**Source document:**

* * *

Hürlimann Brewery is a former brewery in Zürich, Switzerland, now owned by the Rheinfelden, Aargau based brewery Feldschlösschen, which is owned by Carlsberg.

Hurlimann was founded in 1836 by Albert Hürlimann, and its management was in the same family for five generations. Hurlimann was one of the principal brewing companies of Switzerland (the other big ones being Calanda Bräu, Feldschlösschen and Cardinal Brewery).

The founder was a world leader in the scientific study of yeast, and the brewery had a long history of yeast development.

Ownership

Hürlimann was absorbed by Feldschlösschen in 1996. Feldschlösschen-Hürlimann-Gruppe was sold to Carlsberg in November 2000.
Hürlimann's Sternbrau is now brewed by Shepherd Neame to its original recipe.

Samichlaus
Hürlimann was famous for brewing the extremely potent beer Samichlaus ("Santa Claus") (250ml and 330ml bottles; 14% ABV). It was a Heller-Bock or Dunkel-Bock that was made every year on December 6 and then sold the following year. It was not brewed from 1996 to 2000 due to Feldschlösschen having no interest in doing so. The rights and recipe were sold by Carlsberg to Austrian brewer Schloss Eggenberger in 2000, who now manufacture it in 750ml bottles.

* * *

**Set problem:** List every bottle size given in the Hürlimann Brewery text. The listing that comes next is separate material and has nothing to do with the Hürlimann Brewery text.

**Data shown:**
* * *

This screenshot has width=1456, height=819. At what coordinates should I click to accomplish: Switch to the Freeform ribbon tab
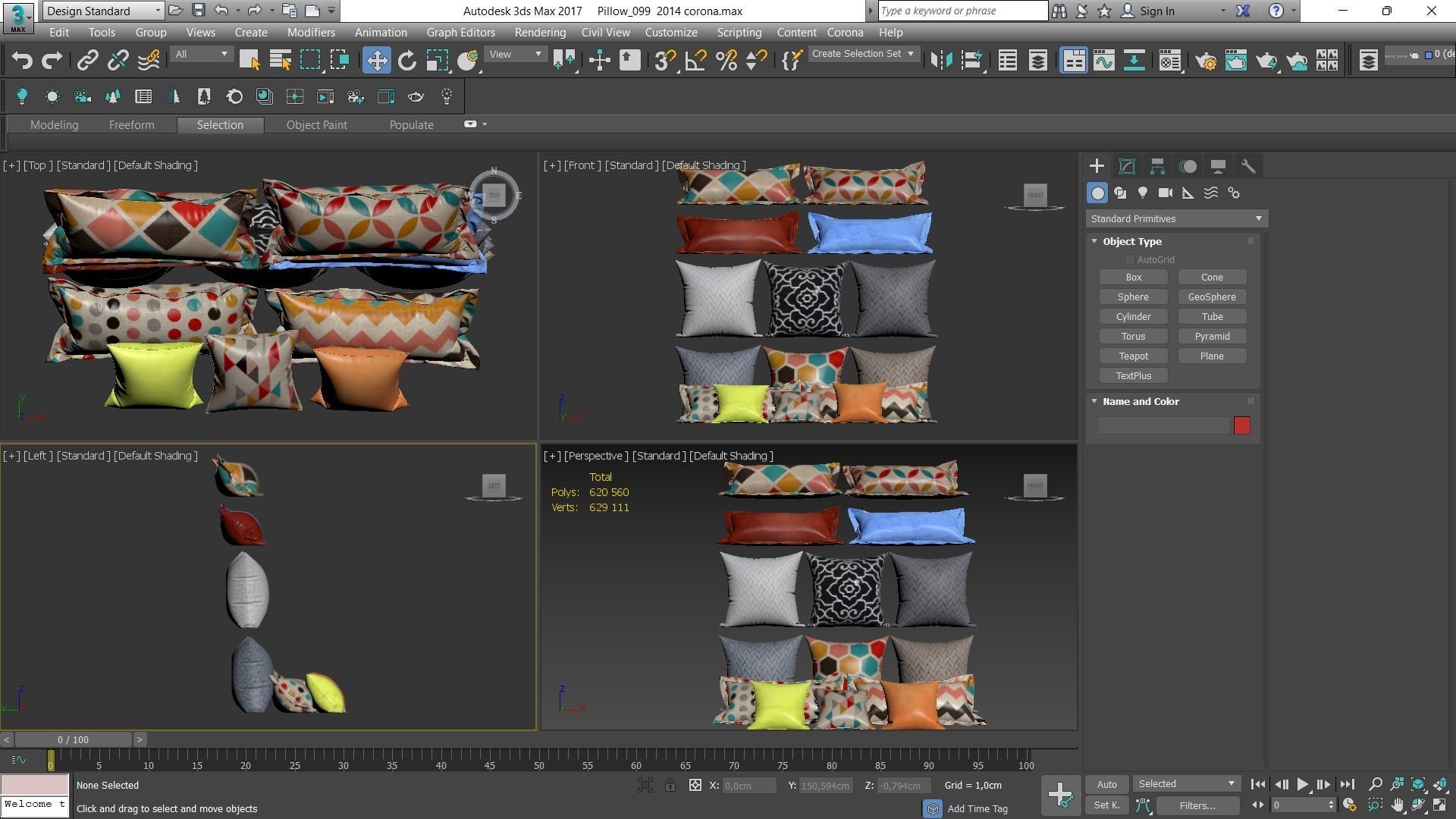click(x=131, y=125)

* * *

**Task output:** 250ml, 330ml, 750ml